╭─ Given records

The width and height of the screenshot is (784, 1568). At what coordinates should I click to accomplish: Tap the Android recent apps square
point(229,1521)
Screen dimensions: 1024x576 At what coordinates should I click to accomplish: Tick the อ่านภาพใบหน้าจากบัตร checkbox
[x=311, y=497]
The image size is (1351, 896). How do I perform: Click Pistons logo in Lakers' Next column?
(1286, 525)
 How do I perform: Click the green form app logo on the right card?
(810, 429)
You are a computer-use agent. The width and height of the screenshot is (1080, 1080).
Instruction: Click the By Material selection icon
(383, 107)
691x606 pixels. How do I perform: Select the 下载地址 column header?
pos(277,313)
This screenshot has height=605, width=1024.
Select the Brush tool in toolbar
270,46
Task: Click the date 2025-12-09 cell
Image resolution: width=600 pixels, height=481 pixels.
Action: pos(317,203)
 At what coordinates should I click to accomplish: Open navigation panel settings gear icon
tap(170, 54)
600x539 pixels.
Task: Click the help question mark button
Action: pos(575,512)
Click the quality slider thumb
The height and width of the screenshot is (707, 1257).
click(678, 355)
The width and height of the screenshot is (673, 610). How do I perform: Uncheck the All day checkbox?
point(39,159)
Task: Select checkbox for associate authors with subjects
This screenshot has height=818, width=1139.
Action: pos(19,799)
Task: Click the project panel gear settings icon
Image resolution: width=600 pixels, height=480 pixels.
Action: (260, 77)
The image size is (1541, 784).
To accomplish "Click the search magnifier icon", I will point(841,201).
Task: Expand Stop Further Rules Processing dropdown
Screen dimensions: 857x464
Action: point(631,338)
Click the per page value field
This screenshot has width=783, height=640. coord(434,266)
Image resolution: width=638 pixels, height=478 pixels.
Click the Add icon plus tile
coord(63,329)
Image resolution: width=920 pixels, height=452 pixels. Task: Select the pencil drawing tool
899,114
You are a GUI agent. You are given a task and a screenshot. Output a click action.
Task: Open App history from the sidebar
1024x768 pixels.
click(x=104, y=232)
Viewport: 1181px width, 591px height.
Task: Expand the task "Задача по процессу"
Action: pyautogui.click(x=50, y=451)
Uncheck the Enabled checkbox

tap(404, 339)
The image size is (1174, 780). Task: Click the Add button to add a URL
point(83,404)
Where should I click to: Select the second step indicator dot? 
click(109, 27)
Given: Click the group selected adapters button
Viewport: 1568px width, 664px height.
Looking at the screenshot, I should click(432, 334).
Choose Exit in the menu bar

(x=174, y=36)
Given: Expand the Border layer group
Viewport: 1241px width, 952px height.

╰─

Brief: In the listing above, find the line with "The width and height of the screenshot is (673, 610)." and the line with "You are a GUI"; set down exactly those two lines and every line between them, nothing more.

Result of this exercise:
The width and height of the screenshot is (673, 610). How do I perform: Uncheck the All day checkbox?
point(39,159)
Task: Select checkbox for associate authors with subjects
This screenshot has height=818, width=1139.
Action: pos(19,799)
Task: Click the project panel gear settings icon
Image resolution: width=600 pixels, height=480 pixels.
Action: (260, 77)
The image size is (1541, 784).
To accomplish "Click the search magnifier icon", I will point(841,201).
Task: Expand Stop Further Rules Processing dropdown
Screen dimensions: 857x464
Action: point(631,338)
Click the per page value field
This screenshot has width=783, height=640. coord(434,266)
Image resolution: width=638 pixels, height=478 pixels.
Click the Add icon plus tile
coord(63,329)
Image resolution: width=920 pixels, height=452 pixels. Task: Select the pencil drawing tool
899,114
You are a GUI agent. You are given a task and a screenshot. Output a click action.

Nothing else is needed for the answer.